Question

11- On January 1, 2018, Clark Co. borrowed cash from the bank by receiving a $100,000...

11- On January 1, 2018, Clark Co. borrowed cash from the bank by receiving a $100,000 3-yr loan that carried interest rate. The note is to be repaid by making annual cash payments of $38,105 which includes both principal and intrrest.
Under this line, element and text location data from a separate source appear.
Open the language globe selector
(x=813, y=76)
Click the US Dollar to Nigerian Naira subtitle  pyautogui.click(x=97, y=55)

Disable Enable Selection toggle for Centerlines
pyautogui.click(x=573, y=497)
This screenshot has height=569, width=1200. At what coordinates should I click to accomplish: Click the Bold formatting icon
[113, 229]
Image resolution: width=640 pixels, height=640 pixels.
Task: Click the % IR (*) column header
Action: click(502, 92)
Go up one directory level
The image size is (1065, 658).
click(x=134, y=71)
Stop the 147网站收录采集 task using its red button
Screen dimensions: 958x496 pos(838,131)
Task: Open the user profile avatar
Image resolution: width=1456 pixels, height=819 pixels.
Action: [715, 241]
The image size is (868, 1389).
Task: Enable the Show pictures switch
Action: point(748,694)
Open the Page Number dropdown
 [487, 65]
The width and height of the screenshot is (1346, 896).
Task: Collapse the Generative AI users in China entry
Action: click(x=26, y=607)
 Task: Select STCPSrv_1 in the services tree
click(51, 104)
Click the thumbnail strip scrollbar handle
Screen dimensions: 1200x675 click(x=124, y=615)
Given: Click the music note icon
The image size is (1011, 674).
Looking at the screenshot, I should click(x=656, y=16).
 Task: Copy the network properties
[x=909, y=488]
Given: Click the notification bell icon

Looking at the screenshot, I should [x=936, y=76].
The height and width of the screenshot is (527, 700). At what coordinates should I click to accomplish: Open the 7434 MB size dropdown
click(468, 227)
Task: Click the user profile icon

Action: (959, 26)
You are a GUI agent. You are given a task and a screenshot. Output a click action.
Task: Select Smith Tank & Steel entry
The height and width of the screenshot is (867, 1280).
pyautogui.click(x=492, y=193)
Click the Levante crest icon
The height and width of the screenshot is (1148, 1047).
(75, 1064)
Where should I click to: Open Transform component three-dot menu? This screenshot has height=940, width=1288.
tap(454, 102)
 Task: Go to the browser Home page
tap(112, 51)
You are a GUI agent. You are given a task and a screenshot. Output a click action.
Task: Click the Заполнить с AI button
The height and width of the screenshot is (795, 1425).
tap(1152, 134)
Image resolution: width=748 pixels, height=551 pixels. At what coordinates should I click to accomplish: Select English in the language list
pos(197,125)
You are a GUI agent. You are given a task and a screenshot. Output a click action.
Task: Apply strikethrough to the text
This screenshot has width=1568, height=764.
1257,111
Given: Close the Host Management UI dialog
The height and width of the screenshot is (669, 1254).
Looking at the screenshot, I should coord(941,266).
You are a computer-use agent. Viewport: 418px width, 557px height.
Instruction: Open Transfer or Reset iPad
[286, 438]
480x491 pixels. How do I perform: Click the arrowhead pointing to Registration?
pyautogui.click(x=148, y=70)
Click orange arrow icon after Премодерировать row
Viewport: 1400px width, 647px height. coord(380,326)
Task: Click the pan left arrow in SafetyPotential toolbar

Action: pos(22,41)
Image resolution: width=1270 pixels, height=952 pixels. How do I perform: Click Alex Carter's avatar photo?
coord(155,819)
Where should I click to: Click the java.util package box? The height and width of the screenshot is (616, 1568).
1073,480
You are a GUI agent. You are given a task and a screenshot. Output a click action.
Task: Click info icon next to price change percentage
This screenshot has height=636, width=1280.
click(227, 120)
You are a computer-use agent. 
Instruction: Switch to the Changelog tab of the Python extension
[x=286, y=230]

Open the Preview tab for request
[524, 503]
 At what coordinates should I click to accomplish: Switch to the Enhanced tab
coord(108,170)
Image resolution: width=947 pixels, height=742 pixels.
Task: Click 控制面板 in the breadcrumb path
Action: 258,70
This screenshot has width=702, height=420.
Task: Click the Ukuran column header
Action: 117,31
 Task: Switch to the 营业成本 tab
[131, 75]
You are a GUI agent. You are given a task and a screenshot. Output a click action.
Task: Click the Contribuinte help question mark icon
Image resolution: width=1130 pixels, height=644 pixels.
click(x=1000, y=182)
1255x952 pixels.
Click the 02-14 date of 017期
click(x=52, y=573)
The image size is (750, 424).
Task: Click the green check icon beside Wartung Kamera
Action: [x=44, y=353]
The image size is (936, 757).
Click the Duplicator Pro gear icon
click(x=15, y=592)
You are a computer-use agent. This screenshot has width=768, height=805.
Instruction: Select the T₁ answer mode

The payments are to be made on December 31 of each year.

a) Prepare an amortization schedule for the term of the lone.

Date Balance beginning of Period Cash Applied to Interest Applied to Principal Balance of Period
2018
2019
2020

b) What amount of interest expense will be showen on the 2018 incom statement?

c) What will be the balance of the note payable (principal) due at the beginning of the period for December 31, 2020 (right before the final payment is made)?


12- Bond Premium and Discount: READ CAREFULLY

a) William, Inc. issued $500,000 of 10 years, 4% bonds at 102.
The cash proceed from the bond issue are ___________________.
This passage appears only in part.